Not having read about the church before I visited, my jaw dropped at reading this. There is what is palpably a Norman tower arch. The window openings of the bottom two stages are also palpably Norman, round headed and with jamb-stones made of huge chunks of stone. Inside it has a hefty first floor doorway, something inconceivable for an eighteenth century church. To my relief, I found that Pevsner agreed with me. The aisles are mediaeval. A church of these proportions without a west tower? You’ve got this wrong, I think, Caldbeck! Arthur Mee was of the opinion that the 1727 inscription referred only to the top stage (those bell openings don’t look quite right for original Norman). I agree with him. In fact, Pevsner says the church “has a number of problems”.

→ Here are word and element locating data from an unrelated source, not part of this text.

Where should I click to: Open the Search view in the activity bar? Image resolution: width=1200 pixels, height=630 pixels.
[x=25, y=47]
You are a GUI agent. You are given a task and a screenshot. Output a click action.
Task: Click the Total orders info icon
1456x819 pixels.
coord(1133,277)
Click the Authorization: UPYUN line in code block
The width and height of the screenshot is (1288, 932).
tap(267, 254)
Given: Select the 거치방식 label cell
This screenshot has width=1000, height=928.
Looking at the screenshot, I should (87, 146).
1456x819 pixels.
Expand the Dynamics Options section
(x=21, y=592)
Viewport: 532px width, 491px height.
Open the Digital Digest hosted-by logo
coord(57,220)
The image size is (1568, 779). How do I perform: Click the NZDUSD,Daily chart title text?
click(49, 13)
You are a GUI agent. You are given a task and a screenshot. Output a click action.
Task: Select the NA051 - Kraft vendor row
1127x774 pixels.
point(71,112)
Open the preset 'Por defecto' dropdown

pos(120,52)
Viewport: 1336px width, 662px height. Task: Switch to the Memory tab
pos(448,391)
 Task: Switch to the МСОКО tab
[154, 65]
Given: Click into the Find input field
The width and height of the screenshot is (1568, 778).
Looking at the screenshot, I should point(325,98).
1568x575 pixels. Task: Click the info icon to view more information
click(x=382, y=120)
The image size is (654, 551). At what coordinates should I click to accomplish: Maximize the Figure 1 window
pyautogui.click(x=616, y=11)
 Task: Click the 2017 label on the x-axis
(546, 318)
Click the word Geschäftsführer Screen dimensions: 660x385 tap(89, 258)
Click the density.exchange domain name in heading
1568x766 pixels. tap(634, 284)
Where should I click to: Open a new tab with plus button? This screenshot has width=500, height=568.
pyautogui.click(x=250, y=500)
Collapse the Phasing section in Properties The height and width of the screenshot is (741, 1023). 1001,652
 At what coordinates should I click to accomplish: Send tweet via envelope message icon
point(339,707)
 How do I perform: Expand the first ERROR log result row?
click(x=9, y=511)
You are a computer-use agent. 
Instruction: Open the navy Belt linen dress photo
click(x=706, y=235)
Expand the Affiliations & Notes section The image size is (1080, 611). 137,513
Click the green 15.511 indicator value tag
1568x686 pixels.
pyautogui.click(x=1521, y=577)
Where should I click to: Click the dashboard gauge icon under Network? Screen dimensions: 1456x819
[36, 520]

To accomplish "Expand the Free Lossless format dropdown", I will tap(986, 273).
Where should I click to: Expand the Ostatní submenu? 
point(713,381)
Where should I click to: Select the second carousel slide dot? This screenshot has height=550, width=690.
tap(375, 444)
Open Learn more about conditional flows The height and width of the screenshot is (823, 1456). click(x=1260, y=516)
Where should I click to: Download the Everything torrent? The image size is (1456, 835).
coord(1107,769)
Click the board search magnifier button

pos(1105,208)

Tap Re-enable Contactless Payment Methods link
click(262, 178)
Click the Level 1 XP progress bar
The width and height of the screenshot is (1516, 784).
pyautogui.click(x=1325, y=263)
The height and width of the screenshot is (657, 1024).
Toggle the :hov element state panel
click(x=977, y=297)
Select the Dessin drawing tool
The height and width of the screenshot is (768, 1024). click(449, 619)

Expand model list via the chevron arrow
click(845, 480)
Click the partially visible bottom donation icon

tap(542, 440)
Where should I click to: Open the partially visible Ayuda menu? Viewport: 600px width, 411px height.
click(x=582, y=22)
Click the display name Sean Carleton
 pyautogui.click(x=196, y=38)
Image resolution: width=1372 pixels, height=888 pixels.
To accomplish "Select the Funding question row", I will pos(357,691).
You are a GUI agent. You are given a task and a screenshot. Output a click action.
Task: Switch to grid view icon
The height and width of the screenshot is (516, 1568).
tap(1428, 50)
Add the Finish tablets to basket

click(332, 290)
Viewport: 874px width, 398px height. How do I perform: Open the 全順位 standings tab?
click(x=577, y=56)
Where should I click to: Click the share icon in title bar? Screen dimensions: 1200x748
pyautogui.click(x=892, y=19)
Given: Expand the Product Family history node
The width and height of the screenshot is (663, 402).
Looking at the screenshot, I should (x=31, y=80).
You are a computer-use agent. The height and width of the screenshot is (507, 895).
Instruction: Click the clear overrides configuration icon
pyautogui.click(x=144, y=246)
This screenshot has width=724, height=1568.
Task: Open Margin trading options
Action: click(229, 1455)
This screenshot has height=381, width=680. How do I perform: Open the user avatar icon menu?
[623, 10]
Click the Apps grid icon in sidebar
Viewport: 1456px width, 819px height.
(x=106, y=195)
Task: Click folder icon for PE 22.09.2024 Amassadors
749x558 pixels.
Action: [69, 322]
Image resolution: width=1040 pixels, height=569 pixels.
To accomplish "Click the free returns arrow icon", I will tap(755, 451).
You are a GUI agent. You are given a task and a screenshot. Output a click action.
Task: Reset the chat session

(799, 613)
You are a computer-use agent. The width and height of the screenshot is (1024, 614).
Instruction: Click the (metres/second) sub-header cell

The big one apart from the dating of the tower is the arcades. The three westernmost bays are different from the others. The Church Guide says that this was because the nave and aisles were extended westwards. If the tower is Norman then this is impossible. Pevsner, noting that the eastern bays look later than the western ones, suggests that the extension was to the east! By his own admission, the problem then is that it implies that the chancel which has a Norman north wall originally was stretched halfway down the nave which seems improbable, to sat the least. We have two pieces of Norman bread but can’t work out what happened with the filling!!
You will find this church a pleasant visit. It is a fine place with a good feel to it. If, though, like ,e you were brought up as a primary school child on a diet of traditional and inoffensive “traditional folk songs” you will know of the song about “John Peel”, the legendary huntsman (not the oddly legendary DJ of the same name!). I still know the first two verses! He was a real person who was born in Ruthwaite but who was buried here at Caldbeck in 1854. Many of us don’t have anything good to say about foxhunting today but that was another era and John is synonymous with the sport, whatever our modern sensibilities.